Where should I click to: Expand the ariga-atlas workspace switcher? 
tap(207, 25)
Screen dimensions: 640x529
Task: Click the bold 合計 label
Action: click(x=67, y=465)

• YOUR TASK: Please output the listing above again line for line, changing nothing.

• TASK RESULT:
Where should I click to: Expand the ariga-atlas workspace switcher? 
tap(207, 25)
Screen dimensions: 640x529
Task: Click the bold 合計 label
Action: click(x=67, y=465)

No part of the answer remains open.